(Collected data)

>>>>>

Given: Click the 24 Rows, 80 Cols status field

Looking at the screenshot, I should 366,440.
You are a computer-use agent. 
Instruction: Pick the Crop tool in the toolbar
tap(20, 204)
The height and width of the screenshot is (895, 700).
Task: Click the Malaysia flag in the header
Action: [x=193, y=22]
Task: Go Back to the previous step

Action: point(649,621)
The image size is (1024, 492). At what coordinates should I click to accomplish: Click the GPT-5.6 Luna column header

<<<<<
>>>>>

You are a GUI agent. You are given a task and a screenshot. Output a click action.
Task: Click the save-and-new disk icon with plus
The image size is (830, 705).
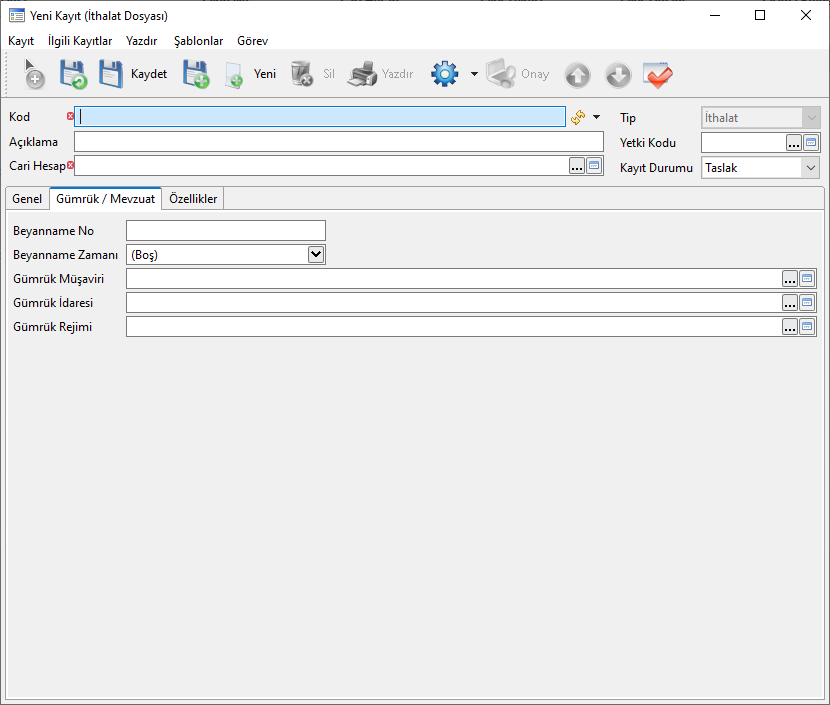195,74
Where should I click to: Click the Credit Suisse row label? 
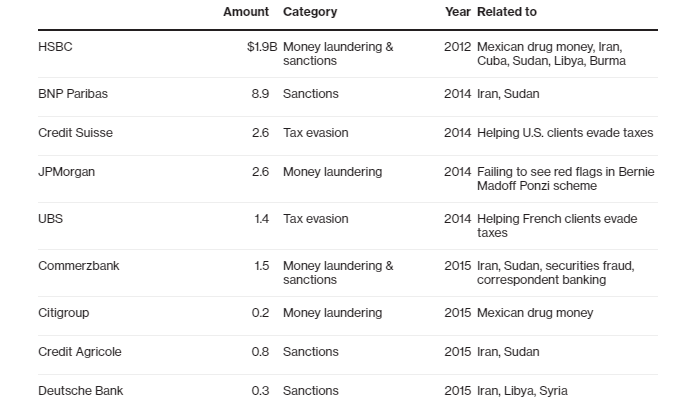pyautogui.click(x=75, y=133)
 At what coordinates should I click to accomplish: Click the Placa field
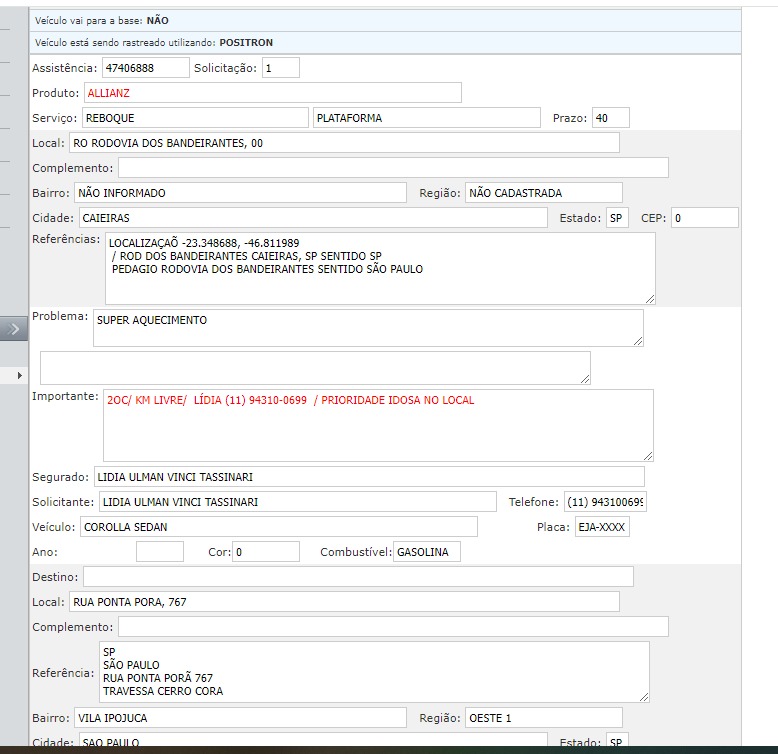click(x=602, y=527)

<<<<<

**WORK REQUIRED:**
Which lines above run from the one containing "Given: Click the" to the one containing "You are a computer-use agent."? Give them again exactly, both ends included.

**REPLY TO THE TASK:**
Given: Click the 24 Rows, 80 Cols status field

Looking at the screenshot, I should 366,440.
You are a computer-use agent. 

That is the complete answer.